-- EXERCISE AIM --
The answer must consist of every line below containing "width".

※ ※ ※

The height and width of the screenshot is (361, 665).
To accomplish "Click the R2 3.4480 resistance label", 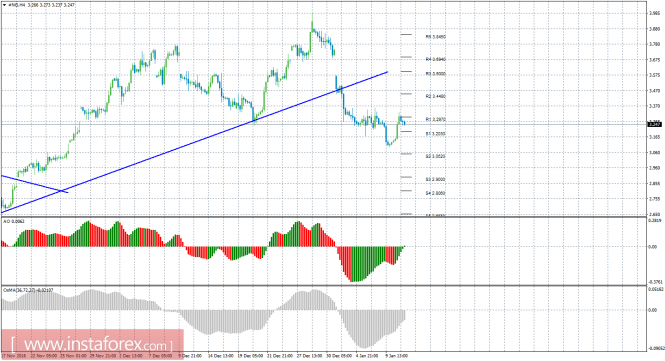I will pos(436,96).
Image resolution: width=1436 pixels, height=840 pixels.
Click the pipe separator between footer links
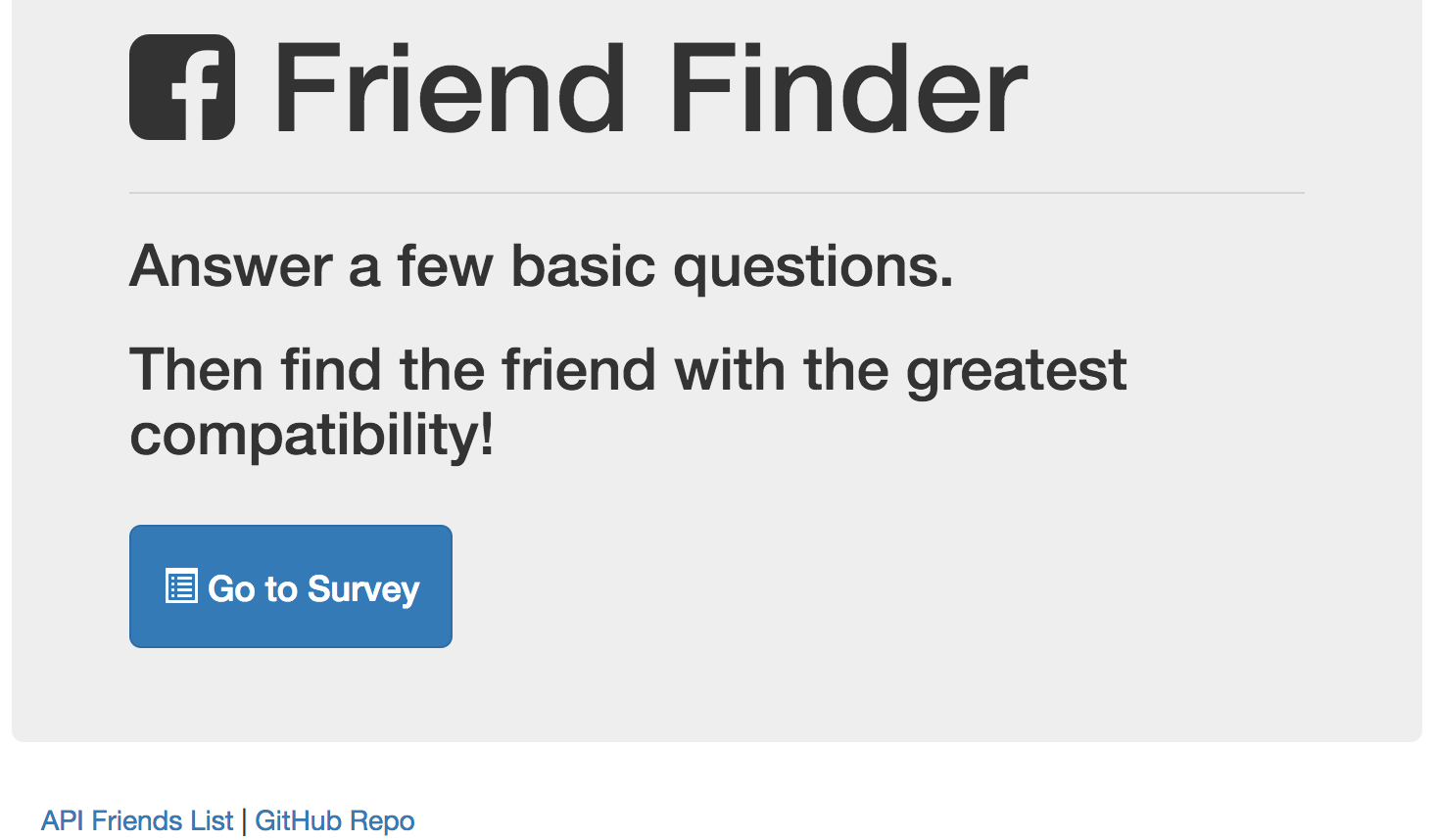click(x=244, y=820)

※ ※ ※

-- RESULT --
The height and width of the screenshot is (361, 665).
Image resolution: width=1436 pixels, height=840 pixels.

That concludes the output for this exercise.